▶ [PROBLEM DETAILS]
Your job is to set down the stretch of entries that opens with the line containing "Given: Click the frame at 00:02:50" and closes with the line containing "You are a computer-use agent. Screen dimensions: 607x303". Keep both end lines, copy each exactly, and add nothing.

BEGIN DATA PROVIDED

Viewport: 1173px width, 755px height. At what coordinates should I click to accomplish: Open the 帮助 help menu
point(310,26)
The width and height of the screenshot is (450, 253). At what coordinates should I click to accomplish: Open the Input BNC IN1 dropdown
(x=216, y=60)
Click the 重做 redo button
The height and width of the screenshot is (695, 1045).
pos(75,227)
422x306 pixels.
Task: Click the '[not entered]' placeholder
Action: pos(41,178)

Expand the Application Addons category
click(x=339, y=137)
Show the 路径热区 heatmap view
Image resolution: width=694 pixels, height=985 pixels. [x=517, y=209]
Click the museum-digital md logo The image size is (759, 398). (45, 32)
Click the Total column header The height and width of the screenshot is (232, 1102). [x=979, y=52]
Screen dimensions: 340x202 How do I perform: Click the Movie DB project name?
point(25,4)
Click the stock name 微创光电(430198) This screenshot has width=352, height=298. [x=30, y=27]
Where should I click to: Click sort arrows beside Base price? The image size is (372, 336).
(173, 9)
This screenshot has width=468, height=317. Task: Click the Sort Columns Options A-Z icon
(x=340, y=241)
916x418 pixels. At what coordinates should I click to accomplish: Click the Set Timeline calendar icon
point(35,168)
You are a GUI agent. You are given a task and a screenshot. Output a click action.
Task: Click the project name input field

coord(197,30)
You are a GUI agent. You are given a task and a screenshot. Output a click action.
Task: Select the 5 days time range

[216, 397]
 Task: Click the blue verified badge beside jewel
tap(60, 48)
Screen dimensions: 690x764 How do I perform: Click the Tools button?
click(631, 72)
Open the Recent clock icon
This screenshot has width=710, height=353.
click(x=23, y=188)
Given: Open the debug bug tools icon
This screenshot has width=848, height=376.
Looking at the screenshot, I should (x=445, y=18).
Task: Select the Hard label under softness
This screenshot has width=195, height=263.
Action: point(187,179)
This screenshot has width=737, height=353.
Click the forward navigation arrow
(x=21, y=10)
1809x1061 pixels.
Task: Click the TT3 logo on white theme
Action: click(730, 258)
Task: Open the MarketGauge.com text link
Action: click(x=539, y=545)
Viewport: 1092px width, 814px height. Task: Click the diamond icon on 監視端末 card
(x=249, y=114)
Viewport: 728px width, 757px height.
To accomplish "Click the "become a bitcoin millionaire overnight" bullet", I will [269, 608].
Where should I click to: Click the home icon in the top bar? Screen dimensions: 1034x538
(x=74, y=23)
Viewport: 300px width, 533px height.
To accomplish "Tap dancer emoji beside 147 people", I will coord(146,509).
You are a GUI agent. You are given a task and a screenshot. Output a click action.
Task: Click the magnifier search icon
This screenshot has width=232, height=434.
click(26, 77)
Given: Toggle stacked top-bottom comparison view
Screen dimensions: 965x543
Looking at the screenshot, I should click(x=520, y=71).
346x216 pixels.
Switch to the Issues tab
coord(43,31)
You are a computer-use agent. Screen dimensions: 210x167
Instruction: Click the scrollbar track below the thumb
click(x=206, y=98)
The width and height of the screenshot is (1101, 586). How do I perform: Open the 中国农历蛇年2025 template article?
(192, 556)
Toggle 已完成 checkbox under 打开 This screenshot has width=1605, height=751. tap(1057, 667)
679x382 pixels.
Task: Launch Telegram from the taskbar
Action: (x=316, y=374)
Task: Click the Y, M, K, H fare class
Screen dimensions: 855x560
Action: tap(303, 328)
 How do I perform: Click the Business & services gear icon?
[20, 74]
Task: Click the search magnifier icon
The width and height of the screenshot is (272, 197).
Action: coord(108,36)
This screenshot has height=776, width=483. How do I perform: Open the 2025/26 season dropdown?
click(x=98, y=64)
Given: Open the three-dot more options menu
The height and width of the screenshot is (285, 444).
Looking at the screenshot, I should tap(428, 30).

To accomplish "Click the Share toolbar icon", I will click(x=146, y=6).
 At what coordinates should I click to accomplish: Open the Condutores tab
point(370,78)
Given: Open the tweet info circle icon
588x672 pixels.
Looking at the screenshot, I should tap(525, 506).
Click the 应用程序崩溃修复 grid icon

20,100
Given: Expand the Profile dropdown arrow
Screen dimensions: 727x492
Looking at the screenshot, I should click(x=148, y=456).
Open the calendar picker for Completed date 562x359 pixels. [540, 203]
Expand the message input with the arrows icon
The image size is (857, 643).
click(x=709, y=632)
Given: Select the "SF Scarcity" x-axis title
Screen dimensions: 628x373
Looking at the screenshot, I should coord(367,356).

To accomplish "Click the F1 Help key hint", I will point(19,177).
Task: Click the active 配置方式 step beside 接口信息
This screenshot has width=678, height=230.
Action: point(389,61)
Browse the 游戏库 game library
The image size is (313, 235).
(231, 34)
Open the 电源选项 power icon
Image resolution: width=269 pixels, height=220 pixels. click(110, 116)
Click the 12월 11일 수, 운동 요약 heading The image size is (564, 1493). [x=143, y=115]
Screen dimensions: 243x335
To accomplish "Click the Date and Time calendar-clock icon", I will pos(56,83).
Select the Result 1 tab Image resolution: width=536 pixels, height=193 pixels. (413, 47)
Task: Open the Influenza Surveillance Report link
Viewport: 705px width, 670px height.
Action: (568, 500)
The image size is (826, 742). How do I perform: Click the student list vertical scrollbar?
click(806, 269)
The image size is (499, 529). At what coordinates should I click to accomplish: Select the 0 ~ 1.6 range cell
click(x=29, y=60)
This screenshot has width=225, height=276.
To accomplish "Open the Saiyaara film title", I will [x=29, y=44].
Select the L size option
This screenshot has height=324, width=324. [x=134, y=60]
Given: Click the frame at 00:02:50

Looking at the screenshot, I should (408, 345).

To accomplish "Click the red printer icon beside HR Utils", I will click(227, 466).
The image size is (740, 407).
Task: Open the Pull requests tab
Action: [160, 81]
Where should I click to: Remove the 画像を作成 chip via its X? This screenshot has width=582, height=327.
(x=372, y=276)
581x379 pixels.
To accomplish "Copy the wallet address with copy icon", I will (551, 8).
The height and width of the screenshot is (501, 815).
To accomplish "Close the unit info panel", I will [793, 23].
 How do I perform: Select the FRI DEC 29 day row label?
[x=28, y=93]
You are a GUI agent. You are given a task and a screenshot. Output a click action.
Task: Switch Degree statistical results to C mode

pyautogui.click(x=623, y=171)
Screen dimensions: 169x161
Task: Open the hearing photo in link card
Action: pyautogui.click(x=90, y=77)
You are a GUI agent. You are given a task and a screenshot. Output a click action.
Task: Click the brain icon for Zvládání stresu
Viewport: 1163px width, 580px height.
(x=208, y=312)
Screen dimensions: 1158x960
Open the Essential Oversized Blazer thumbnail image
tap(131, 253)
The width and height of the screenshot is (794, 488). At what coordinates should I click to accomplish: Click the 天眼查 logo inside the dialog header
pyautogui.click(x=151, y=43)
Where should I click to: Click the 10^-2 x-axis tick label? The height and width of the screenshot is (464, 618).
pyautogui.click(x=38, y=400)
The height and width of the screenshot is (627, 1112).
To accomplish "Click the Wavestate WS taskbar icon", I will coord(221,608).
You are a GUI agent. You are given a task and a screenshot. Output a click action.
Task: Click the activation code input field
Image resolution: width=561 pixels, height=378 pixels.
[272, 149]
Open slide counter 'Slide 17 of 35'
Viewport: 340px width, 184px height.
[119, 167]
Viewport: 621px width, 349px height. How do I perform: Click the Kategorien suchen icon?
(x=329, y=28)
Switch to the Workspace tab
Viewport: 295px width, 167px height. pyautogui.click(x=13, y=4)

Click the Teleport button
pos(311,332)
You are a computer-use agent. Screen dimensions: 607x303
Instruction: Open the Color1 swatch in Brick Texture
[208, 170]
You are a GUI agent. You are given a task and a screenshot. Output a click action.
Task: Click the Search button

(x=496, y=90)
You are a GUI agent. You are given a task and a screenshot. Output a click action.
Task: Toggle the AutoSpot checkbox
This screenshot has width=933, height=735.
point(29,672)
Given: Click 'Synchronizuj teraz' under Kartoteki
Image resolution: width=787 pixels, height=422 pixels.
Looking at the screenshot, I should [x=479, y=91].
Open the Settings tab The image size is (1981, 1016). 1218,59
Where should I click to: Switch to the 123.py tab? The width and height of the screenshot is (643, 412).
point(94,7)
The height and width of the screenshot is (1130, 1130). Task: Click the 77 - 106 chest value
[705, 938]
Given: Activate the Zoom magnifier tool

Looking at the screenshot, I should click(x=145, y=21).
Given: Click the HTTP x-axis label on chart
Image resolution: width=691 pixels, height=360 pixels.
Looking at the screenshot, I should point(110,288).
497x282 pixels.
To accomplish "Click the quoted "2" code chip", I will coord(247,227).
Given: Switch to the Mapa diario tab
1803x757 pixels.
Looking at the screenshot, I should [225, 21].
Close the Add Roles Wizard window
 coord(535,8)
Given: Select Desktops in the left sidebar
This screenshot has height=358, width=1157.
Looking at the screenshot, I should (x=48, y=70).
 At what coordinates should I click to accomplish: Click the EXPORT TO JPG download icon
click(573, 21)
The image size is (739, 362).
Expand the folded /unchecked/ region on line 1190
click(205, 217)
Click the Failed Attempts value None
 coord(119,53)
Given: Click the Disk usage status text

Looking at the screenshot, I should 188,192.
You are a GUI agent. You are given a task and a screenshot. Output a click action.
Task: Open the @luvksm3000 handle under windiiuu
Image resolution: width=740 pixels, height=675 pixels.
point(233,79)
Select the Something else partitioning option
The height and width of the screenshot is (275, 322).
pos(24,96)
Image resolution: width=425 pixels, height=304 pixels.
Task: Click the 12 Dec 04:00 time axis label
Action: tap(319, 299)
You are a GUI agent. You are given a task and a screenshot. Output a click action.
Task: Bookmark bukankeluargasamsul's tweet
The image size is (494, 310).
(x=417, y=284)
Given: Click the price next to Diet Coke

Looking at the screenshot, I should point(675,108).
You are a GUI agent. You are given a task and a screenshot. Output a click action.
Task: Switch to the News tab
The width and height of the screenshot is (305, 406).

END DATA PROVIDED

▶ [TASK SOLUTION]
Given: Click the frame at 00:02:50

Looking at the screenshot, I should (408, 345).

To accomplish "Click the red printer icon beside HR Utils", I will click(227, 466).
The image size is (740, 407).
Task: Open the Pull requests tab
Action: [160, 81]
Where should I click to: Remove the 画像を作成 chip via its X? This screenshot has width=582, height=327.
(x=372, y=276)
581x379 pixels.
To accomplish "Copy the wallet address with copy icon", I will (551, 8).
The height and width of the screenshot is (501, 815).
To accomplish "Close the unit info panel", I will [793, 23].
 How do I perform: Select the FRI DEC 29 day row label?
[x=28, y=93]
You are a GUI agent. You are given a task and a screenshot. Output a click action.
Task: Switch Degree statistical results to C mode

pyautogui.click(x=623, y=171)
Screen dimensions: 169x161
Task: Open the hearing photo in link card
Action: pyautogui.click(x=90, y=77)
You are a GUI agent. You are given a task and a screenshot. Output a click action.
Task: Click the brain icon for Zvládání stresu
Viewport: 1163px width, 580px height.
(x=208, y=312)
Screen dimensions: 1158x960
Open the Essential Oversized Blazer thumbnail image
tap(131, 253)
The width and height of the screenshot is (794, 488). At what coordinates should I click to accomplish: Click the 天眼查 logo inside the dialog header
pyautogui.click(x=151, y=43)
Where should I click to: Click the 10^-2 x-axis tick label? The height and width of the screenshot is (464, 618).
pyautogui.click(x=38, y=400)
The height and width of the screenshot is (627, 1112).
To accomplish "Click the Wavestate WS taskbar icon", I will coord(221,608).
You are a GUI agent. You are given a task and a screenshot. Output a click action.
Task: Click the activation code input field
Image resolution: width=561 pixels, height=378 pixels.
[272, 149]
Open slide counter 'Slide 17 of 35'
Viewport: 340px width, 184px height.
[119, 167]
Viewport: 621px width, 349px height. How do I perform: Click the Kategorien suchen icon?
(x=329, y=28)
Switch to the Workspace tab
Viewport: 295px width, 167px height. pyautogui.click(x=13, y=4)

Click the Teleport button
pos(311,332)
You are a computer-use agent. Screen dimensions: 607x303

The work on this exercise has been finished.